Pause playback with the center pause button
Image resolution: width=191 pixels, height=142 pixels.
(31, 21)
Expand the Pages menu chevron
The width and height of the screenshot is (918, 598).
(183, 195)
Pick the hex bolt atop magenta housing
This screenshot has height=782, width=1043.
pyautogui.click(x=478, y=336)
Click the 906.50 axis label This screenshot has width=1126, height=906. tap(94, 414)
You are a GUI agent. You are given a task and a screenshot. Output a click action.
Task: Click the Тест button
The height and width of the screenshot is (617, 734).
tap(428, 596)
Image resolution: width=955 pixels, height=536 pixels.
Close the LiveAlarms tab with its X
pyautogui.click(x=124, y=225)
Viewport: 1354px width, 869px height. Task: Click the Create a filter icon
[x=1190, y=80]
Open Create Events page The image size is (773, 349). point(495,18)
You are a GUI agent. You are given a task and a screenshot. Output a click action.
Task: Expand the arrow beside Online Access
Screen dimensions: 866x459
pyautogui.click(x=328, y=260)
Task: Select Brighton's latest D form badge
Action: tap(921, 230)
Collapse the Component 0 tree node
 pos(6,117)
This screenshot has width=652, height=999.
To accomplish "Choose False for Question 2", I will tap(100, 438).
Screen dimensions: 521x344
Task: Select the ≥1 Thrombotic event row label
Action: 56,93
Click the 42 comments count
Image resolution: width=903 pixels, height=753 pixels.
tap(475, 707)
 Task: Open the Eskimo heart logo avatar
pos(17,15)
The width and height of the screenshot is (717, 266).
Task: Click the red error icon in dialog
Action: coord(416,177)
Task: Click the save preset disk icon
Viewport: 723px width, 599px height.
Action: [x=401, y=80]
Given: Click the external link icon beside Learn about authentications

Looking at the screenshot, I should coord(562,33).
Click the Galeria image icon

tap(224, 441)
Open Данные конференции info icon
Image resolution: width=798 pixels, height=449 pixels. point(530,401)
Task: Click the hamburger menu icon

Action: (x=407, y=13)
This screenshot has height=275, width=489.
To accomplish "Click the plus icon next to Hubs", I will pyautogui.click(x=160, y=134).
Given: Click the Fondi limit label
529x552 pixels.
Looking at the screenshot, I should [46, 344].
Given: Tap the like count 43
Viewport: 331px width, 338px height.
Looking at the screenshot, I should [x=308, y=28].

|---|

> **WHAT THE TASK ASKS**
Search the data for "Given: Click the Fondi limit label". Beginning with that line, set down every line through the last exactly.

> **RESULT BELOW**
Given: Click the Fondi limit label
529x552 pixels.
Looking at the screenshot, I should [46, 344].
Given: Tap the like count 43
Viewport: 331px width, 338px height.
Looking at the screenshot, I should [x=308, y=28].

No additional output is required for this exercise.